On fear of speaking up in public

Every community has a culture that governs what people feel comfortable talking about publicly (“Silence grips La Cañada Unified,” Nov. 13). La Cañada Flintridge is so much different from the open culture of the New York suburb where I served as a member of the board of education. That school district was similar in size and demographic makeup (financially and politically), and real estate values also were linked to the blue-ribbon status of the schools. However, people there were not afraid to speak up, and readily expressed their likes and dislikes about the district schools.

Here, anyone daring to utter a negative word about the schools can be easily censured by a heads-in-the-sand society that insists that anything negative said by anyone will affect home values. This is nonsense and very un-American. The current controversy over the alleged remarks of a math teacher is a case in point. No one can be sure if Gabrielle Leko made the derogatory remarks that prompted a complaint. The point is that anyone who dares to demand a full hearing is likened to someone cursing in church and labeled a troublemaker.

What is very frightening, along with this reluctance to speak out, is the dismal turnout in this just past election. The La Cañada Valley Sun’s Carol Cormaci, in an excellent column on Nov. 10, said it most clearly. It seems the two go together and equate to a dangerous apathy coupled with fear that keeps La Cañada Flintridge residents peer-pressure-stifled and self-muzzled. Therefore, they are simply reluctant and afraid to get involved. The same can be said about anyone who dares to utter a negative word about the governance of our city and the leadership of the City Council. Saying anything negative about our community leaders will gain you a back seat in our society and label you as “not a nice guy,” as if always being nice ever gets anything done that needs to get done.

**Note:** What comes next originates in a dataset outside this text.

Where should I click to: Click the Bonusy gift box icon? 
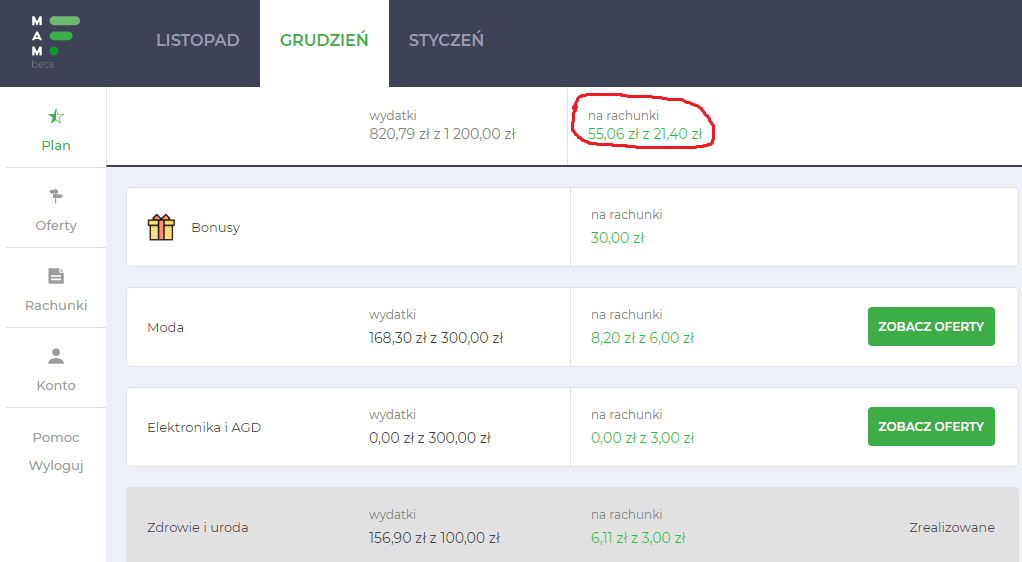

Sure, things are good in our city, but there is lots of room for improvement, and developmental opportunities will never be identified until people have the guts to shine a big light on what they perceive to be in need of change. Until this happens, we will continue to reject new voices for the school board and City Council who represent viewpoints that differ from those of the embedded establishment that has ruled this community since its inception.

Change for change’s sake is not always desirable, but change when needed requires that people have the courage to stand up and be heard and not fear that they will be ostracized and marginalized for having an opinion that differs from the powerful entrenched folks who seem to have a following of people who fear rocking the boat by critiquing these lions of our community. Perhaps these are the people who are too lazy to vote and are happy allowing others to determine their destinies. That’s not what our Founding Fathers envisioned for our great nation.